## TASK OBJECTIVE
Rewrite the stretch from the line containing "You are a computer-use agent." through the line containing "Click the Ще", replacing "row label" with "column header" and keeping everything else the same.

## SUPPLIED RECORDS
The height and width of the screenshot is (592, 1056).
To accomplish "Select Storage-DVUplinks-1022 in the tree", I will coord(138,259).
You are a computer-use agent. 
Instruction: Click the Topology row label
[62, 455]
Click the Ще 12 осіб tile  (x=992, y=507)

--

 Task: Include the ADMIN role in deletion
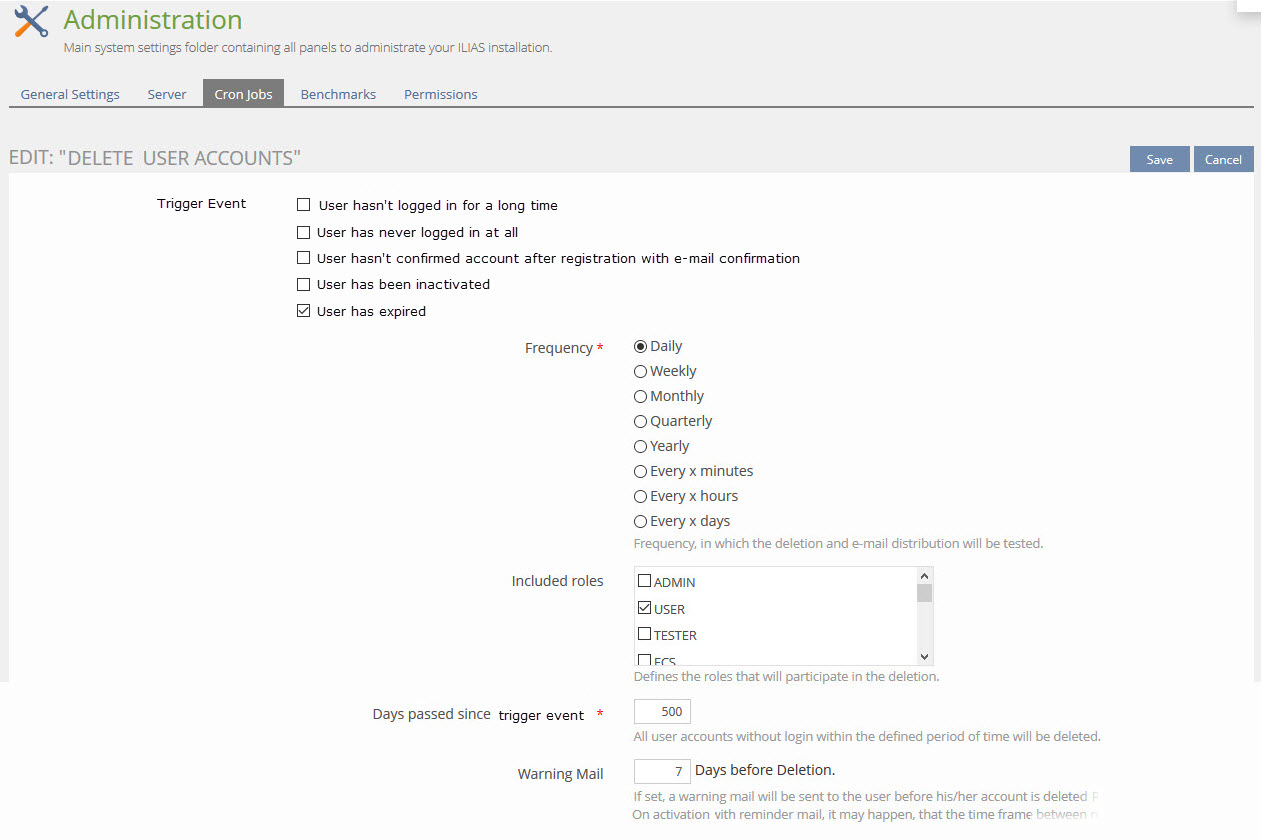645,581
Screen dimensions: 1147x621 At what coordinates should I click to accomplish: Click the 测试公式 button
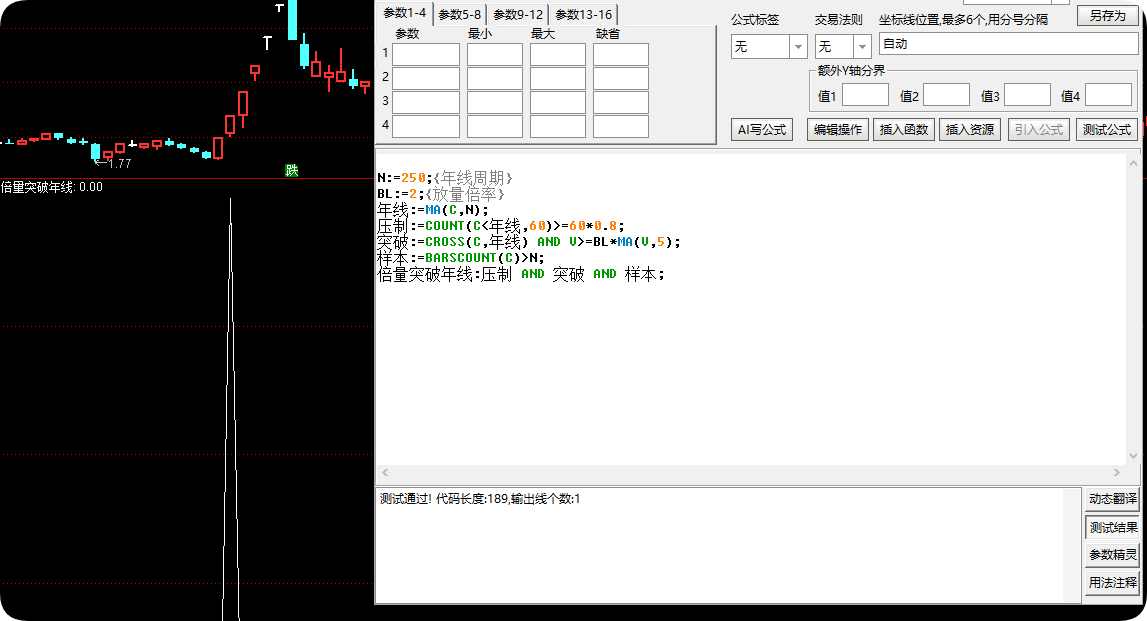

## EXERCISE OUTPUT
You are a computer-use agent. 
Instruction: Click the Topology column header
[62, 455]
Click the Ще 12 осіб tile  (x=992, y=507)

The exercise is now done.